Mein Anfang der Geschichte liegt mittlerweile fast zehn  Jahre zurück. Ich war 22 Jahre alt und mein Mann und ich wünschten uns von Herzen ein Kind. Endlich am 01.12.2004 stellte mein Frauenarzt eine Schwangerschaft fest und ich hätte am liebsten die ganze Welt umarmt für dieses Wunder.
Ich hatte glücklicherweise eine problemlose Schwangerschaft und freute mich über bester Gesundheit. Ich konnte arbeiten gehen und als ich es im dritten Monat meinem Arbeitgeber sagte, bekam ich leider keine Glückwünsche sondern die Aussage:"Wir können ihnen aber keine Teilzeitstelle anbieten, entweder sie kommen nach der Elternzeit wieder an ihre Vollzeitstelle oder sie können kündigen." Von da an brach erst einmal eine Welt für mich zusammen. Ich wollte mir noch keine Gedanken über "Arbeit danach" machen, ich wollte mich freuen und die Zeit genießen.
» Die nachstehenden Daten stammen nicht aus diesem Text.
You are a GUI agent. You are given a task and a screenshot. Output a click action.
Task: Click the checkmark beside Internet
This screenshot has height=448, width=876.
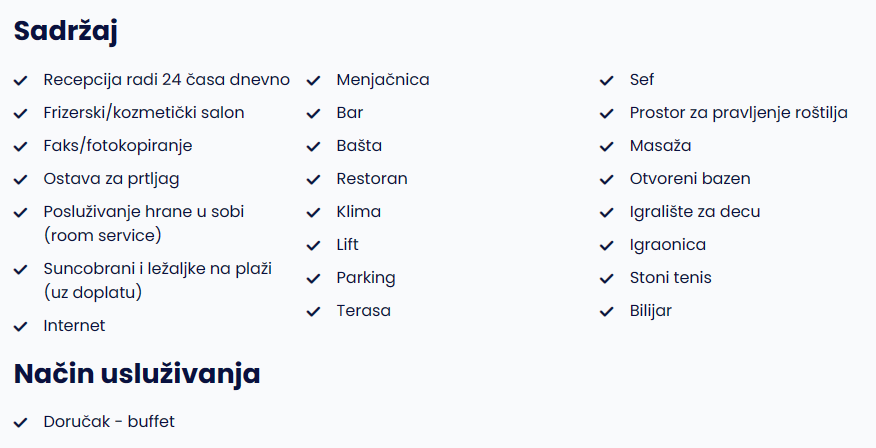coord(21,326)
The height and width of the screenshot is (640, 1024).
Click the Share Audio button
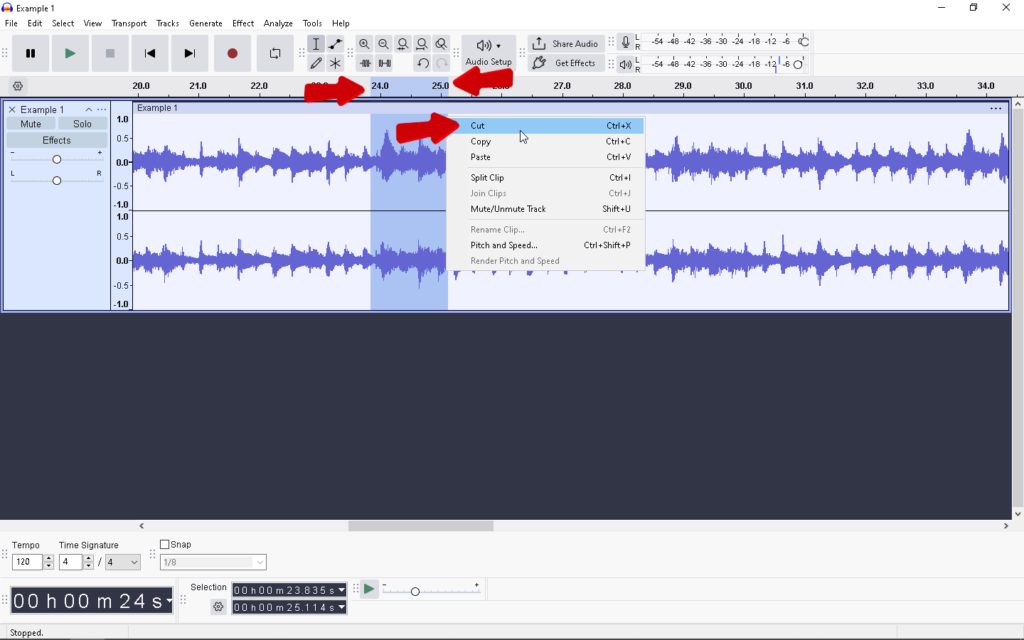coord(565,44)
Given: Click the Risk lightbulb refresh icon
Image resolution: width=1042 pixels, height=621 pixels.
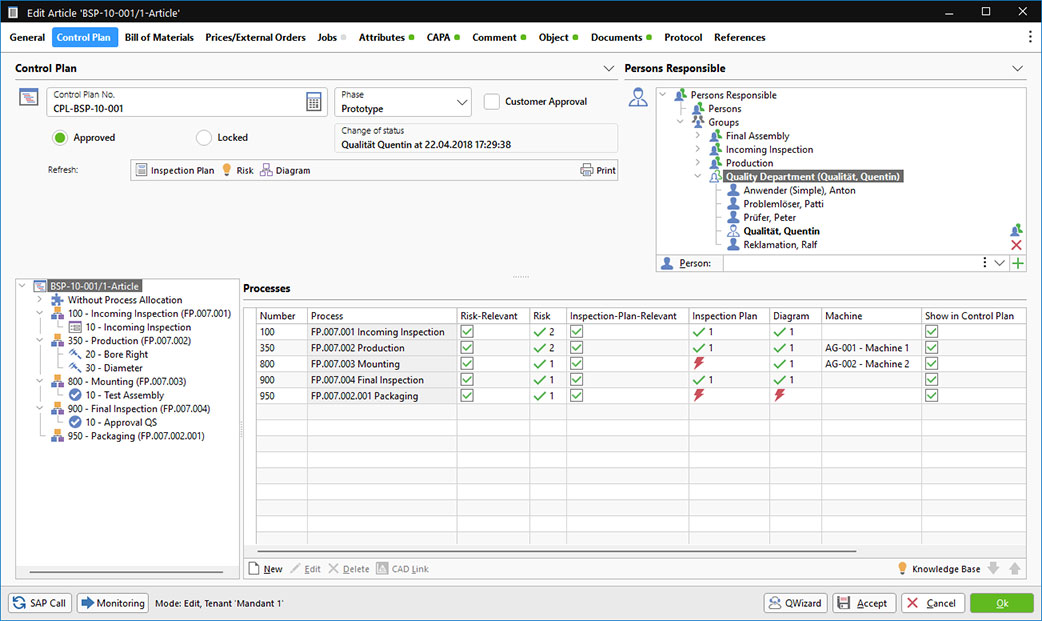Looking at the screenshot, I should pos(227,171).
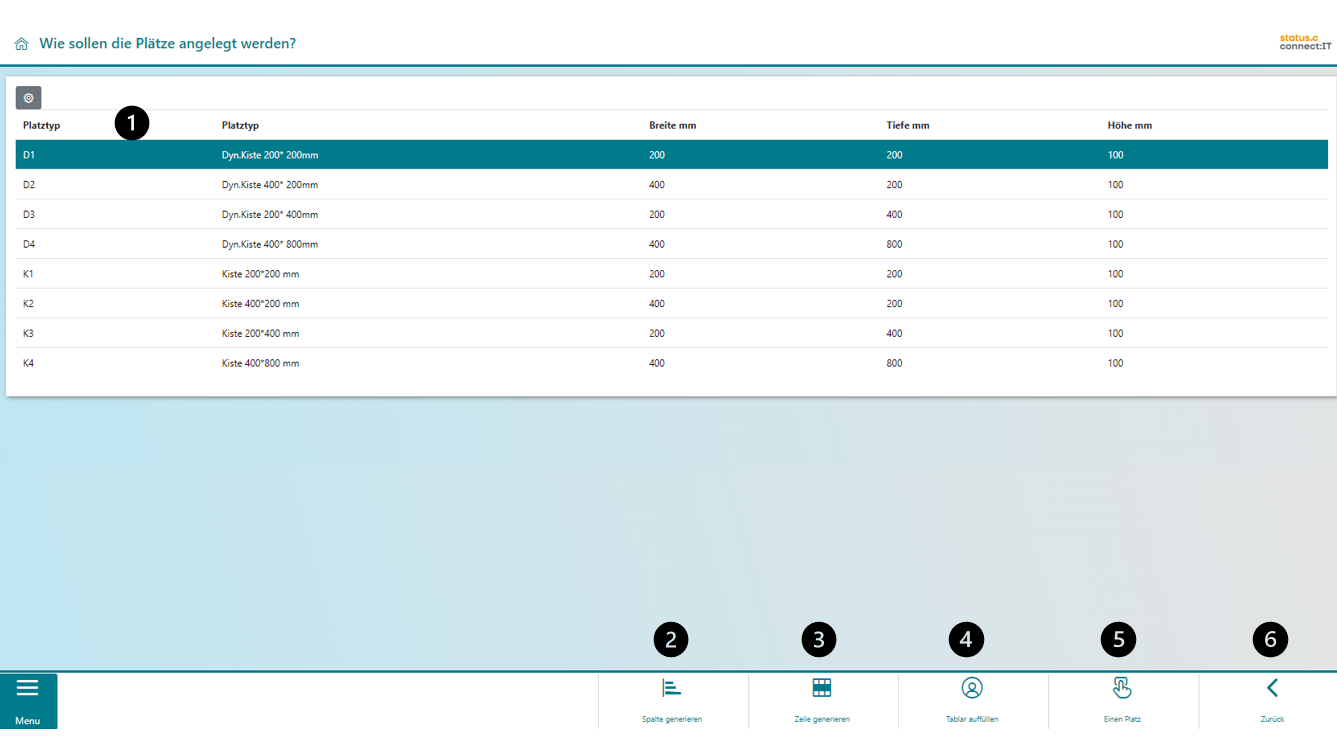Click the Spalte generieren icon
This screenshot has height=752, width=1337.
click(x=672, y=688)
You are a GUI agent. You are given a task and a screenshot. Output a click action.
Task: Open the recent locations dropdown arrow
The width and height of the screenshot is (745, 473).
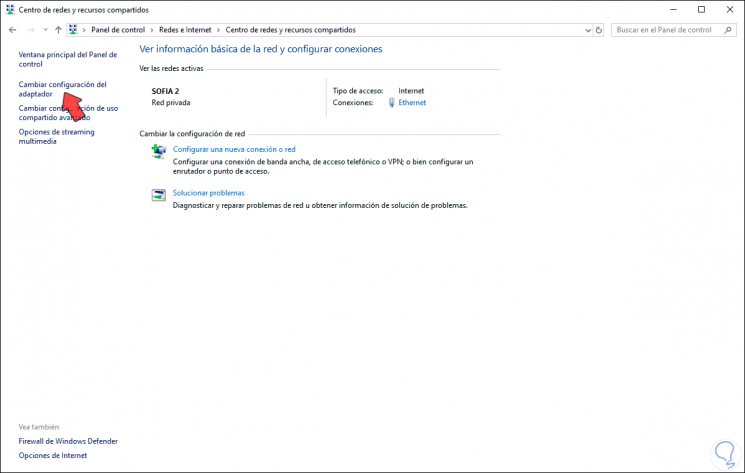click(x=45, y=30)
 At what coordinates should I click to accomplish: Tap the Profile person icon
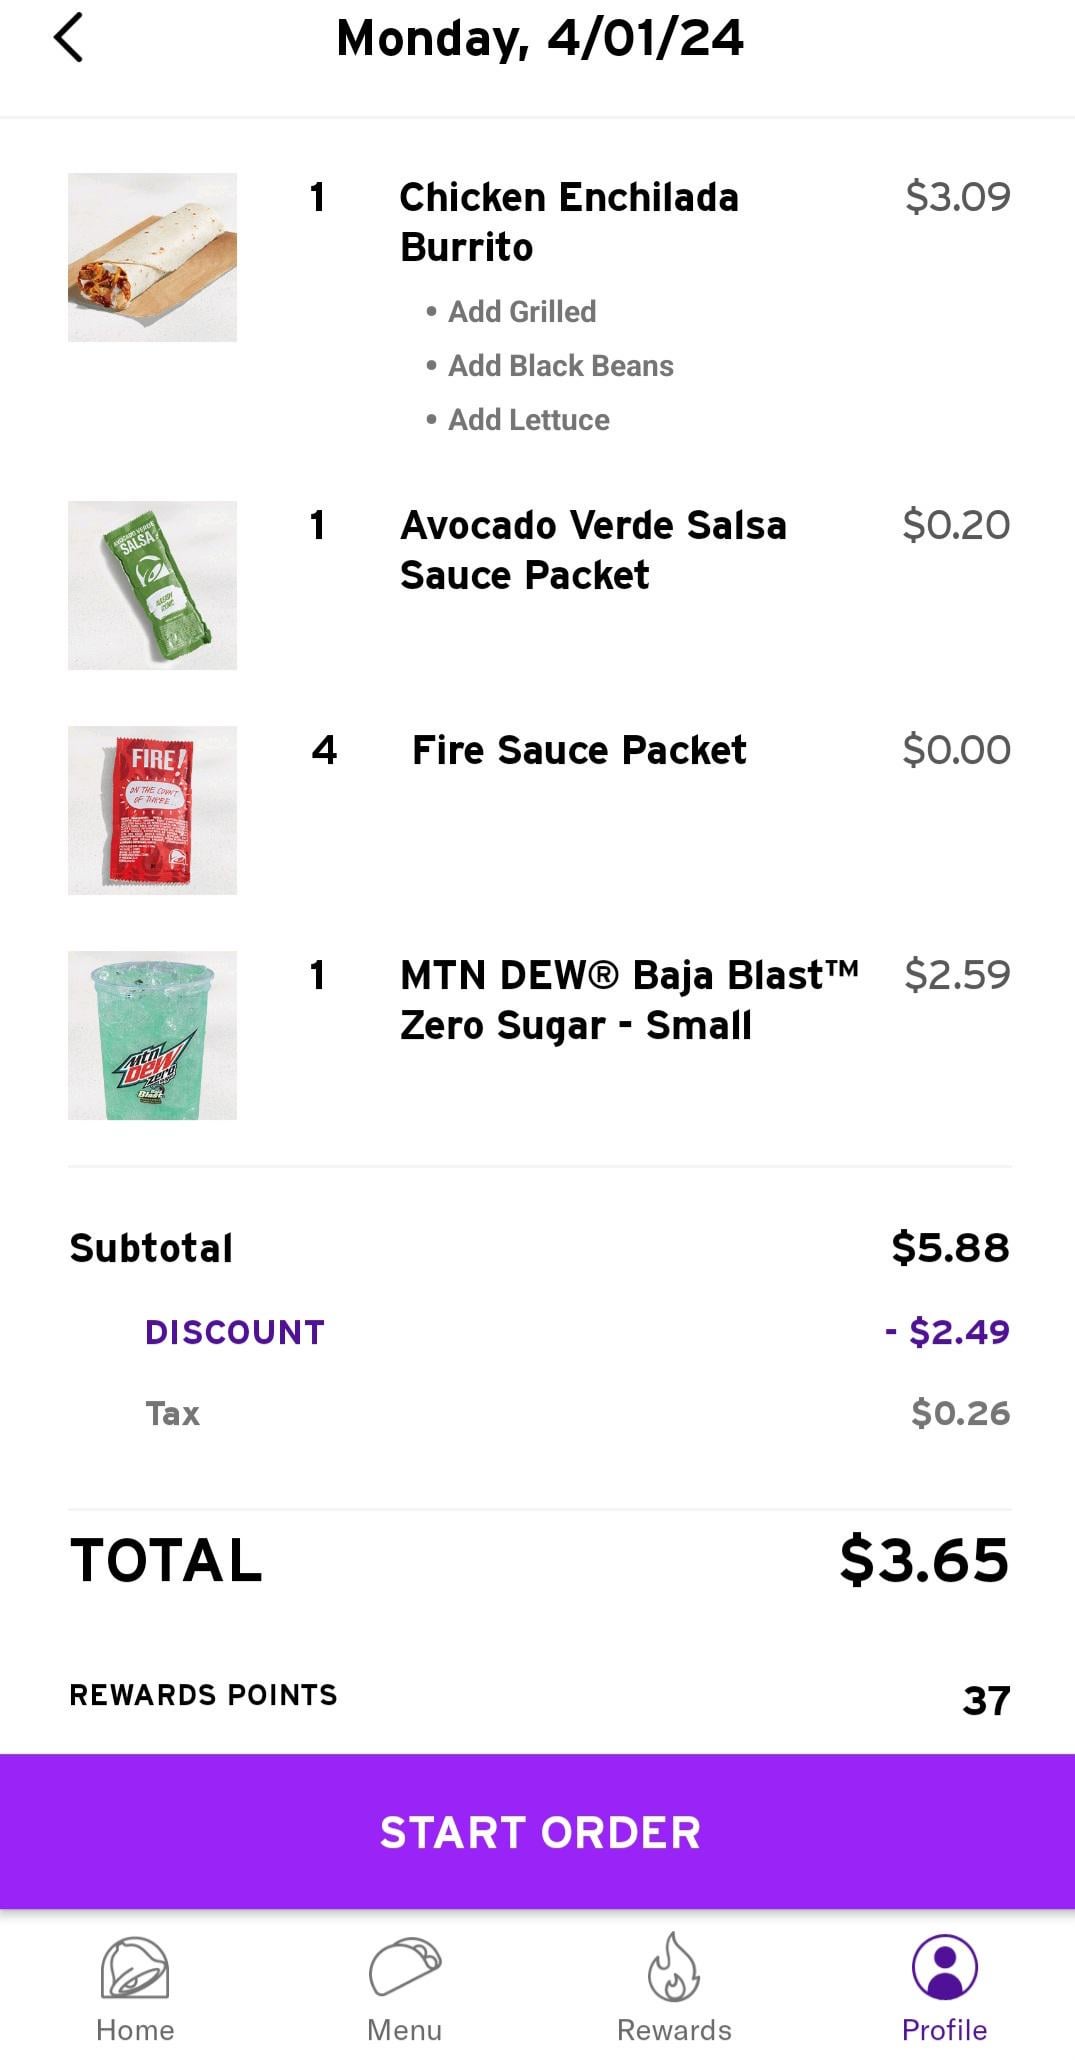point(944,1967)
Da ich in einem Kindergarten Gruppenleitung und stellvertretende Leitung war fingen auch die Eltern an, sich zu beschweren, anstatt sich für und mit mir zu freuen. Ich bekam Mutterschutz-Gesetze an meine Gruppen-Infowand gehängt, hatte einige Eltern, die jeden Tag einen fiesen Kommentar abgaben und das Gefühl ich habe etwas ganz schlimmes verbrochen. Meine Gedanken wurden aus: ich bin der glücklichste Mensch der Welt, denn ich erwarte ein Baby-zu: ich hätte nie schwanger werden dürfen, wie konnte ich das nur allen antun. (Heute weiß ich, niemals hätte ich diesen Menschen soviel Recht geben dürfen, mich so zu behandeln)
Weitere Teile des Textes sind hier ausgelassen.